Objective: To longitudinally track the dynamic changes in the survival quality of pediatric patients after hematopoietic stem cell transplantation at different time points within 1 year post-transplantation, analyze the influencing factors of survival quality at each time point, identify independent risk factors that can be intervened, provide reference for medical staff to recognize survival quality problems early, guide the dynamic management of clinical survival quality, and formulate continuation care management plans. Methods: This study adopted a repeated measurement study design. A total of 250 pediatric patients who underwent hematopoietic stem cell transplantation in three tertiary hospitals in Guangdong Province from August 2023 to December 2025 and met the research standards were selected as the research subjects.

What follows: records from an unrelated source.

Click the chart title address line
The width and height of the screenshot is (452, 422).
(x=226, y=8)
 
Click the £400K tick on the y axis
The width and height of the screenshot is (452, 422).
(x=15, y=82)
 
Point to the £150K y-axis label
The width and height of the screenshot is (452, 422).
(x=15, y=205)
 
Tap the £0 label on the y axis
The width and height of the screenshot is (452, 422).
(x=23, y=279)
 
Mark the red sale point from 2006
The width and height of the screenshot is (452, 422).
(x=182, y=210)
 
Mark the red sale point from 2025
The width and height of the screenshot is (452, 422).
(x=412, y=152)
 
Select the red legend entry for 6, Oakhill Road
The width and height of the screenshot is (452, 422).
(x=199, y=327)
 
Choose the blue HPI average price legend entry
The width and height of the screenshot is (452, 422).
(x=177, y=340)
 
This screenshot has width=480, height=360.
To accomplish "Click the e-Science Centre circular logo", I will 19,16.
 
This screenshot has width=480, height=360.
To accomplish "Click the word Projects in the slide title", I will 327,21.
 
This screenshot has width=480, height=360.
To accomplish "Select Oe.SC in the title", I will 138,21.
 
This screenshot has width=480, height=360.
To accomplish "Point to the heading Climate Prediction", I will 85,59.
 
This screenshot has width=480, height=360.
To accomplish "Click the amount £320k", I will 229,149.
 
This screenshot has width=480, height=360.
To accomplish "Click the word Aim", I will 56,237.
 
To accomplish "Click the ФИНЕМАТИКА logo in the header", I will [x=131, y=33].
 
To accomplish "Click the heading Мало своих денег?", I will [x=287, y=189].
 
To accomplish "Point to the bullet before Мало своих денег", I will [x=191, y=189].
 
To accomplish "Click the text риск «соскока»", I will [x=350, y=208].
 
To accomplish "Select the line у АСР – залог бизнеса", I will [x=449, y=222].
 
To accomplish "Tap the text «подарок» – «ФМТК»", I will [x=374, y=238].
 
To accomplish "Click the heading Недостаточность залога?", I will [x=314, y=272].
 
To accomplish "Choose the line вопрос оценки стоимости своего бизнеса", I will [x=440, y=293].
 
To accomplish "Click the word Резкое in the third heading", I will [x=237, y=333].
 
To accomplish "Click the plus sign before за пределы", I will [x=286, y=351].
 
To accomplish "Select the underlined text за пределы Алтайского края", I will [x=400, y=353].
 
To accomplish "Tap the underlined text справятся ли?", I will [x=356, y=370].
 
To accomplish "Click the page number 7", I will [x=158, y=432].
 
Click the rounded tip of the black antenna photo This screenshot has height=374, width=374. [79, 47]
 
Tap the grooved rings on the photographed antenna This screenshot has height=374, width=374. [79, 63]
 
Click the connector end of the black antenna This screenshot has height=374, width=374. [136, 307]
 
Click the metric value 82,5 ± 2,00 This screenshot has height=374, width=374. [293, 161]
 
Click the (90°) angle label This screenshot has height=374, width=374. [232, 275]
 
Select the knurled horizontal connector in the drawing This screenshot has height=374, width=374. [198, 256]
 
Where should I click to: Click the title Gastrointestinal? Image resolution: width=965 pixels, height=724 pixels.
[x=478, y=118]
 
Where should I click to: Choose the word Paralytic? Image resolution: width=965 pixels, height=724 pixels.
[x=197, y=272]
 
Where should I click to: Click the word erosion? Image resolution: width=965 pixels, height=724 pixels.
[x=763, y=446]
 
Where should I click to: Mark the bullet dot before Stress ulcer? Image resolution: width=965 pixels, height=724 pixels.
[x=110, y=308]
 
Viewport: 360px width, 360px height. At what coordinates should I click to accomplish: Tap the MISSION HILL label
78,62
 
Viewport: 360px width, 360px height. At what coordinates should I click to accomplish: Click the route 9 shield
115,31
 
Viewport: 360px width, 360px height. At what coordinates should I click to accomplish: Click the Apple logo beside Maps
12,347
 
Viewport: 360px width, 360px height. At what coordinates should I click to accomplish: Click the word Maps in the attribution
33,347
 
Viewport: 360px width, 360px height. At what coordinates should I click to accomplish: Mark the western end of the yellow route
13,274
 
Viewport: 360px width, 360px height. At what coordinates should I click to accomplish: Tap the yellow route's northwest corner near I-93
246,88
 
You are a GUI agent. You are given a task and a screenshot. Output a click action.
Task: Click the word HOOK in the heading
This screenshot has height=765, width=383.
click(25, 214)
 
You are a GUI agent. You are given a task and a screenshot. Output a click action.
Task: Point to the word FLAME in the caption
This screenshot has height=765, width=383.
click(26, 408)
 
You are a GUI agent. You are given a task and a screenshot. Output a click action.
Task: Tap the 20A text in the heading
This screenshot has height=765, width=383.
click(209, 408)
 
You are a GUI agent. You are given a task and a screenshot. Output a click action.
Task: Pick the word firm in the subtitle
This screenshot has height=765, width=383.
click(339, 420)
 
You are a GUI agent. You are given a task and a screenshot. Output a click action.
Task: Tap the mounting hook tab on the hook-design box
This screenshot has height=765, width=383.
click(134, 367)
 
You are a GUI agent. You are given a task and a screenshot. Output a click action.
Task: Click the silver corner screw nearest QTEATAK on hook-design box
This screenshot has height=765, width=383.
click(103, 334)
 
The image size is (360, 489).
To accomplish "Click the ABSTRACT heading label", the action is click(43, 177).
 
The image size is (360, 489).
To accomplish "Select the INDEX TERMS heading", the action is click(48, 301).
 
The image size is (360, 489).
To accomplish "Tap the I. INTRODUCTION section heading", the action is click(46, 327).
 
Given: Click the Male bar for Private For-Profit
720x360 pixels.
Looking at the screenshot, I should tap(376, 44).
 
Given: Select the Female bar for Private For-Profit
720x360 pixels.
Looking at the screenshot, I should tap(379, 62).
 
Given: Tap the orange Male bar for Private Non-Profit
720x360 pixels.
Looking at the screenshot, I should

The "Childhood Health Assessment Questionnaire Transplant Module 3.0 Chinese Version" was used to evaluate the survival quality of the patients at six time points: 1 week before pre-treatment (T0), the day of stem cell infusion (T1), 1 month (T2), 3 months (T3), 6 months (T4), and 1 year (T5) after transplantation. Statistical methods for repeated measures were used to analyze the relevant information, and mixed-effect linear models were used to analyze the influencing factors of survival quality at the six time points, and to identify independent risk factors.